As this is the fallback behavior when no maintainers are defined in the pom.xml,
ignoring such uploader user names from the manifest file might result in plugin-site problems,
though it is unlikely.)
The Jenkins plugin manager should require no modifications since it will be merely presented with valid-looking releases from the update center generator. The mechanism by which those releases were built and deployed is irrelevant.
The stock Pipeline library can be used as is,
or with arbitrary modifications:
customizations to how tests are run and so on would affect whether and how quickly ci.jenkins.io produces a passing commit status,
without any interaction with the subsequent deployment.
(The library already tolerates incremental versions from JEP-305;
infra.maybeDeployIncrementals could be amended to skip deployment from master when changelist.format is defined,
to avoid redundantly deploying the same bits to incrementals as would anyway be deployed to releases.)
The Plugin Compatibility Tester (PCT) should require no modifications
to test plugins deployed by this JEP’s mechanism, or plugins depending on such releases:
it has long since been fixed to tolerate incremental versions and JEP-305’s use of flatten-maven-plugin.
The GitHub runner is solely responsible for rebuilding binary artifacts (such as plugin *.hpi) from sources.
This defends against certain supply-chain attacks:
if ci.jenkins.io were compromised, at worst this could result in components and plugins with test failures being deployed.
The deployed binaries would still have been built from the source files stored on GitHub.
Currently we presume that maintainers are not maliciously inserting backdoors into manually deployed binaries.
So long as maintainers are granted direct access to Artifactory as well as the option to use CD, trusting them is unavoidable,
and it is desirable to offer this option to maintainers in order for example to produce backport releases—unless
the proposed system can be used also for non-master pushes.
If a maintainer were not given Artifactory credentials,
they would not be able to deploy unauthorized binaries except by stealing the bot access token,
which should only be possible by actually running a GitHub action that would at least leave an audit trail.
(Originally RPU meant only that a person’s Artifactory account should be allowed to deploy an artifact. It has since been overloaded to track component and plugin maintainers, including GitHub repository ownership. Making an artifact only be deployable via this CD system would imply that we need to split up the metadata in RPU, or at least add more metadata indicating that its original function should be suppressed.)
RPU needs to be enhanced to generate and maintain bot accounts and tokens, which has some implications for the security of the RPU CI job itself.
Due to the number of moving parts and authentication, testing is manual.
We can use this system for a while on a few canary plugins to flush out any problems with Dependabot, PCT, etc.
The new system can also be tried out on non-plugin components (jenkins-test-harness, bom, etc.)

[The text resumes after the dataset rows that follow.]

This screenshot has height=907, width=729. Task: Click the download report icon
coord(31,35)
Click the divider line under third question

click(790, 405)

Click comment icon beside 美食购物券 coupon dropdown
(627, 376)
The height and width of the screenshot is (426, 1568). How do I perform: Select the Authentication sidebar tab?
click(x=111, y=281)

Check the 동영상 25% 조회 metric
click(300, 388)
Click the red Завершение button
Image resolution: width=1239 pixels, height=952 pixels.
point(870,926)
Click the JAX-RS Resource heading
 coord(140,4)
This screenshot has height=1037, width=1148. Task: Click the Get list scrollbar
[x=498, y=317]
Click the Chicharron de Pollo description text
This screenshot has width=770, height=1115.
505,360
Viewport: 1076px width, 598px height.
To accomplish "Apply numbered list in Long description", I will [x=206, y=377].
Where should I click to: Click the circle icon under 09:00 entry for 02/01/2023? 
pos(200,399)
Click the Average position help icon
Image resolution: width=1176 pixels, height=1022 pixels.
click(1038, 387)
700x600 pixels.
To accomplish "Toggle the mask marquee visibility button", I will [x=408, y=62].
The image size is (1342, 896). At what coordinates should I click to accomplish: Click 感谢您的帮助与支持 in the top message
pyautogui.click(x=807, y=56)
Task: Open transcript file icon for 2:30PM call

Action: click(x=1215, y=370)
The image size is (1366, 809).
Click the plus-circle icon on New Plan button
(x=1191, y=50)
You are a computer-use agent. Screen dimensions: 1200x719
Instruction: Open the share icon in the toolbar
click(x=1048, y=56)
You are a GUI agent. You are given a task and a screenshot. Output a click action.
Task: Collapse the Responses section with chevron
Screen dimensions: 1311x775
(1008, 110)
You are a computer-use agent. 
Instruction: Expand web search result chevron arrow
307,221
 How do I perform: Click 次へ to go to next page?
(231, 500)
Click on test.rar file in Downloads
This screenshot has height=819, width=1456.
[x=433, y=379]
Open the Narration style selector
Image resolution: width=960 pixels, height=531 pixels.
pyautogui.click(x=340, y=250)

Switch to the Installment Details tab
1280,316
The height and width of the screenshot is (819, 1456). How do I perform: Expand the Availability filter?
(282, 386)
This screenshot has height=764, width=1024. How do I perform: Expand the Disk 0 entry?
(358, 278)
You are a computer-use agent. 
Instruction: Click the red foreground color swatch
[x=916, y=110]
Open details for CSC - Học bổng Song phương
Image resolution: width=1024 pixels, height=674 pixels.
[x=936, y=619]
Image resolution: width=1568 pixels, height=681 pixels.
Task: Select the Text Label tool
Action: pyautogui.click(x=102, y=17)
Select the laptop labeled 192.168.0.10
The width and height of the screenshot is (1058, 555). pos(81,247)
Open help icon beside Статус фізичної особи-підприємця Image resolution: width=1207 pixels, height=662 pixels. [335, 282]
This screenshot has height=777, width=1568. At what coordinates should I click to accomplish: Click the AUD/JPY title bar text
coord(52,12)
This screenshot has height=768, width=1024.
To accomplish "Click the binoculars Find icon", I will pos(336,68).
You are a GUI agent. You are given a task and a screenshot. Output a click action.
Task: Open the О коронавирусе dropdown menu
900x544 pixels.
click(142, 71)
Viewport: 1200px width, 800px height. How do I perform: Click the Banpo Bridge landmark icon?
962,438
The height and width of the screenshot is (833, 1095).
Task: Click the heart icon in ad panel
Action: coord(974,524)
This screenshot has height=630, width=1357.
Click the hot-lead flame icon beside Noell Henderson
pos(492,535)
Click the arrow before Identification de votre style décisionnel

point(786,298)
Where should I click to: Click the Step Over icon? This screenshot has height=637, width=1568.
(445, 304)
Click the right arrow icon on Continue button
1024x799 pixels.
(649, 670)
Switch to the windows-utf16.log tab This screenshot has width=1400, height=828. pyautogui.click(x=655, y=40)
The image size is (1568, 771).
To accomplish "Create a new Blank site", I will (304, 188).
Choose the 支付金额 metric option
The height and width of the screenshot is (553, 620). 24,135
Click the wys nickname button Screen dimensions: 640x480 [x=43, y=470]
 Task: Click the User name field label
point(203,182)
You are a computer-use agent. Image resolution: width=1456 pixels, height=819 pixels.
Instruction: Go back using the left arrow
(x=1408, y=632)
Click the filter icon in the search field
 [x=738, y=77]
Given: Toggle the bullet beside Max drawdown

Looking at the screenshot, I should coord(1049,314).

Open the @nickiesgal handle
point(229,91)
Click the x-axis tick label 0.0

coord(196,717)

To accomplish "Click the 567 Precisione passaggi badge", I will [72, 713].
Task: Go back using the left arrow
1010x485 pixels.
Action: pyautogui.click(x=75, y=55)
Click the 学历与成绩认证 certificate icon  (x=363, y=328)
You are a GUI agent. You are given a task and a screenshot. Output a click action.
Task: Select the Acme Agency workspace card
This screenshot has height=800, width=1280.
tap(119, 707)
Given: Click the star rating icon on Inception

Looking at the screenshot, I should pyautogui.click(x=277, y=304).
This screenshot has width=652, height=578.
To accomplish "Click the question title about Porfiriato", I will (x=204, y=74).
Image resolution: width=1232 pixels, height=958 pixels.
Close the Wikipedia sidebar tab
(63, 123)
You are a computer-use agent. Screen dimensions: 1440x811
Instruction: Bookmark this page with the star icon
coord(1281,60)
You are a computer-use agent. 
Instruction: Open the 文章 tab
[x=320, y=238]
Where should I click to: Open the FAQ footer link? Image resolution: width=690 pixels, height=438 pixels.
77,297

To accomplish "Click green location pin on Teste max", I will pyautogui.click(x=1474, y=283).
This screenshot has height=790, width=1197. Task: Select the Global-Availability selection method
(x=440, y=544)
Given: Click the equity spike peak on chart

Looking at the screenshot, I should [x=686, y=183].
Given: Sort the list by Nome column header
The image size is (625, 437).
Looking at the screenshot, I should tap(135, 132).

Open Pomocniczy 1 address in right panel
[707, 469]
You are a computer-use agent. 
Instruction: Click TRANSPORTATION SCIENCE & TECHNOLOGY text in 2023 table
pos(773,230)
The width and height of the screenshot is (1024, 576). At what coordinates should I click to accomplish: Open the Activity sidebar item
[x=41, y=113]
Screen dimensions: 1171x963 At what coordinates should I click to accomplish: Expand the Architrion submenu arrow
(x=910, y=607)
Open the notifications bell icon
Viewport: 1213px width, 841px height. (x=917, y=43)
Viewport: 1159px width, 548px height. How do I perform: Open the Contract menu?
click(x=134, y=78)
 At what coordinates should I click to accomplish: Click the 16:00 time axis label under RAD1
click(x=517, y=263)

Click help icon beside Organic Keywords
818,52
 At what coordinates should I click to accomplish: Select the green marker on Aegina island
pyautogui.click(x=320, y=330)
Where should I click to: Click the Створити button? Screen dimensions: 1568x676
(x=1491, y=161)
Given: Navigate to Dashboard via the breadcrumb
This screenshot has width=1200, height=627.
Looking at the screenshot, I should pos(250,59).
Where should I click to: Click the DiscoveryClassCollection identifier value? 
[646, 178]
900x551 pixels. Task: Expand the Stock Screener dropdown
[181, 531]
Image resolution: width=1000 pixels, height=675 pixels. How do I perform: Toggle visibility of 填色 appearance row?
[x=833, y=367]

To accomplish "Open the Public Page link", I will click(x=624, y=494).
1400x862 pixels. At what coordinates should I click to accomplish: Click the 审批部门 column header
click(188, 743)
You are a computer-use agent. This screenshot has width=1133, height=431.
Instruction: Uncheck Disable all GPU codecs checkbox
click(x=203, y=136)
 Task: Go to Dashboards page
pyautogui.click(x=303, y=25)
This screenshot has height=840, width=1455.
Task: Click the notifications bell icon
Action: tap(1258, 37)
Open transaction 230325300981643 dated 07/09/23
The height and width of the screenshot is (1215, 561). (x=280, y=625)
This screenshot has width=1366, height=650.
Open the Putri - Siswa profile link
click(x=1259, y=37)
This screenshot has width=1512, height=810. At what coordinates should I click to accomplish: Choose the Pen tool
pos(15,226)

since there is no immediate user impact of a new release appearing of such a component.
The log-cli plugin
implements basic aspects of this proposal from the developer side.
repository-permissions-updater #1747 and repository-permissions-updater #1779 implement changes to infrastructure.
plugin-pom #375 and pom #147 add a POM profile to block MRP in CD mode.
The verify-ci-status Action and the jenkins-maven-cd Action implement most of the logic of the CD process.